「そういえば、団長の父親は星晶獣を殺せるというのは本当か?」
むせた。そりゃもう盛大に飲み物を吹き出した。穏やかな午後の一幕である。自由解放されている食堂の片隅で一人本を読んでいるナタクを見つけたので休憩のお喋りに付き合ってもらおうと隣に座ったのだ。「今日人少ないね」そう当たり障りのない話題を振ったはずだった。
「……誰から聞いたの?」
「エニュオからだな。エニュオはアテナから聞いたと言っていた。アテナは……そうだな、メドゥーサから聞いたんじゃないか?」
頭痛がした。確かにメデューサには自分の父と星晶獣の関係について話したことがある。そうだ、あの時はただなんとなく当事者である星晶獣の誰かに話を聞いてほしくなって、星晶獣の知り合いとしては古参のメドゥーサに話を聞いてもらったのだ。メドゥーサは真剣な顔をして聞いてくれたし、巨大な力に困惑する僕の気持ちに寄り添ってくれた。ただ最後に「その話、ナタクには聞かせない方がいいわよ」と忠告をくれたのだが、当時の僕は意味がわからないまま頷くことしかできなかった。たった今わかったけど。

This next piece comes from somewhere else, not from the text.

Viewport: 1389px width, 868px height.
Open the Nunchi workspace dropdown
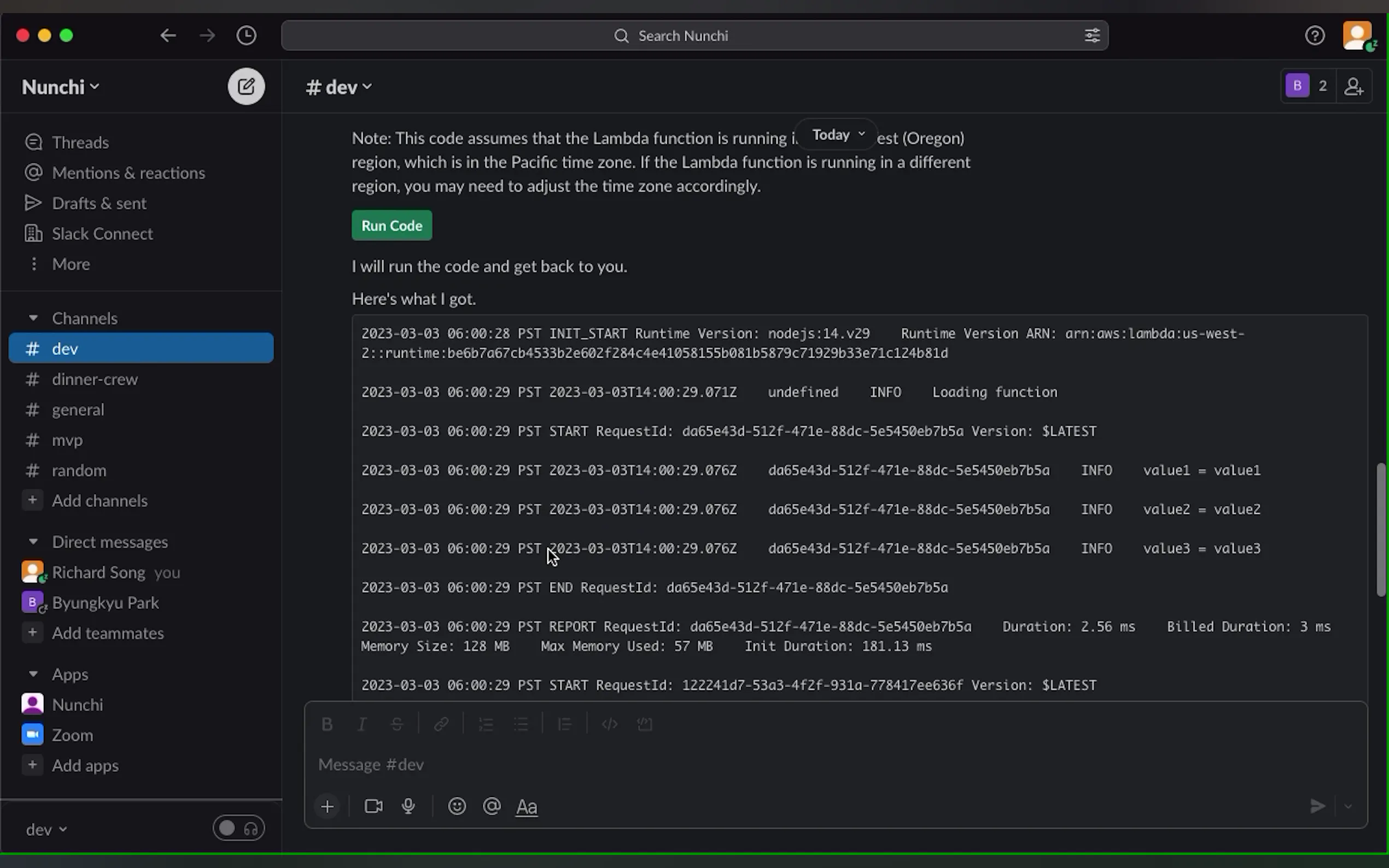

ちょっとばかしメドゥーサが恨めしくなったが、メドゥーサにとっても重い話であることに変わりはないし、それならと信頼を置けるが距離が近すぎるわけではないアテナに話を聞いてもらおうと思うのは自然なことだし、アテナはアテナでエニュオに手を焼いているのだから牽制のためにこのことを教えたことを責めることなんてできないし、エニュオとナタクは戦闘狂のせいか意外とウマが合うものだからこうなるのは最早必然だったのかもしれない。よっぽど眉間にしわが寄っていたのだろうか。ナタクが「メドゥーサにも似たような顔をされたな」と朗らかに笑う。誰のせいだ、誰の。
「……一応確認するけど、なんでいきなり僕にその話したの」
近くに人がいないことを確認してから声を潜めて問いかける。何もやましいことなんてないはずなのに、なんだか悪いことをしているみたいで妙にバツが悪かった。ナタクはちょっとばかし戦闘狂だったり天然だったりで危ういところがあるけれど、頼れる仲間であることに間違いはない。はずなのに、その“ちょっと危うい”部分に触れるのはあまりやりたくなかった。ナタクが時々口にする「終わり」。一体何を終わらせたいのかについて全く気づけないほど僕は鈍感ではない。
「どうしてって、頼み後をするからには事前に依頼をするのが筋というものなのだろう?」
苦い顔をしていたと思う。ナタクは当たり前のように僕がどんな感情になったのか気づかなかったようだけれど。終わり。つまり生命としての死。人間である僕にとっては本能に刻まれた最も大きな恐怖。終わるのはもちろん、終わらせるのだってどうしようもなく怖いに決まっている。それを僕に依頼したいらしい。「これでも人間社会には随分慣れたんだ」と得意げに話す様はやはりどうしようもなくズレていた。
人から、僕から、ズレたまま、ナタクは朗らかに話を続ける。
「『終わり良ければ総て良し』、だっけか。良い言葉だな。団長が俺を殺す日を楽しみにしていよう」
どう考えてもそんな晴れやかな笑顔で放つ言葉ではないだろ。そう言いたいのをぐっと堪える。ナタクが僕たち人間のことがわからないように、どうせ僕も星晶獣のことはわからないのだから。